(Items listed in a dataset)
▬▬▬▬▬▬
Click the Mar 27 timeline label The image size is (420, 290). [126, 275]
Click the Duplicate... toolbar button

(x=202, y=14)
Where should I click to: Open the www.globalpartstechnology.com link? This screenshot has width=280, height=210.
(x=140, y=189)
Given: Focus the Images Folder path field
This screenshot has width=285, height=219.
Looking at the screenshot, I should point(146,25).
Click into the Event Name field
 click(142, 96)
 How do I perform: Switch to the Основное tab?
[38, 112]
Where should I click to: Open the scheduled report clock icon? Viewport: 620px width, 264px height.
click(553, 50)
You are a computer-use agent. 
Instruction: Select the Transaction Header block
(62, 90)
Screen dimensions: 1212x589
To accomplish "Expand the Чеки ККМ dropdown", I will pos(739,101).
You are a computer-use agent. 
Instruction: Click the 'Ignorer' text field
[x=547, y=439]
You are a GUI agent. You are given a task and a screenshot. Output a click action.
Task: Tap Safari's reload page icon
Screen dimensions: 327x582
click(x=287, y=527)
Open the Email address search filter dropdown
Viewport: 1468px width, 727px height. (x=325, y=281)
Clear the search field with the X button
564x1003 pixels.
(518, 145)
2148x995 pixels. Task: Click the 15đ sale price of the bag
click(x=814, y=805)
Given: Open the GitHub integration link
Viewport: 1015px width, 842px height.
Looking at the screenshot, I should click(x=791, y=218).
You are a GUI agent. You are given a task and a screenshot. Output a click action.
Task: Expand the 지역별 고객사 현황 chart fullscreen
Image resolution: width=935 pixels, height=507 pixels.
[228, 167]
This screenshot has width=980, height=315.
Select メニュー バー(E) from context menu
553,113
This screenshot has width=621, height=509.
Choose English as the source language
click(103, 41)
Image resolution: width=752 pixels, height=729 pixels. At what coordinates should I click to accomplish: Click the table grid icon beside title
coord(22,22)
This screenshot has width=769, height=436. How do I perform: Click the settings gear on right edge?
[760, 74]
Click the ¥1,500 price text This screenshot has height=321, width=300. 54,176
▬▬▬▬▬▬
— PROBLEM REQUIREMENTS —
Exactly as written above, please repeat the entries.

— ANSWER BOX —
Click the Mar 27 timeline label The image size is (420, 290). [126, 275]
Click the Duplicate... toolbar button

(x=202, y=14)
Where should I click to: Open the www.globalpartstechnology.com link? This screenshot has width=280, height=210.
(x=140, y=189)
Given: Focus the Images Folder path field
This screenshot has width=285, height=219.
Looking at the screenshot, I should point(146,25).
Click into the Event Name field
 click(142, 96)
 How do I perform: Switch to the Основное tab?
[38, 112]
Where should I click to: Open the scheduled report clock icon? Viewport: 620px width, 264px height.
click(553, 50)
You are a computer-use agent. 
Instruction: Select the Transaction Header block
(62, 90)
Screen dimensions: 1212x589
To accomplish "Expand the Чеки ККМ dropdown", I will pos(739,101).
You are a computer-use agent. 
Instruction: Click the 'Ignorer' text field
[x=547, y=439]
You are a GUI agent. You are given a task and a screenshot. Output a click action.
Task: Tap Safari's reload page icon
Screen dimensions: 327x582
click(x=287, y=527)
Open the Email address search filter dropdown
Viewport: 1468px width, 727px height. (x=325, y=281)
Clear the search field with the X button
564x1003 pixels.
(518, 145)
2148x995 pixels. Task: Click the 15đ sale price of the bag
click(x=814, y=805)
Given: Open the GitHub integration link
Viewport: 1015px width, 842px height.
Looking at the screenshot, I should click(x=791, y=218).
You are a GUI agent. You are given a task and a screenshot. Output a click action.
Task: Expand the 지역별 고객사 현황 chart fullscreen
Image resolution: width=935 pixels, height=507 pixels.
[228, 167]
This screenshot has width=980, height=315.
Select メニュー バー(E) from context menu
553,113
This screenshot has width=621, height=509.
Choose English as the source language
click(103, 41)
Image resolution: width=752 pixels, height=729 pixels. At what coordinates should I click to accomplish: Click the table grid icon beside title
coord(22,22)
This screenshot has width=769, height=436. How do I perform: Click the settings gear on right edge?
[760, 74]
Click the ¥1,500 price text This screenshot has height=321, width=300. 54,176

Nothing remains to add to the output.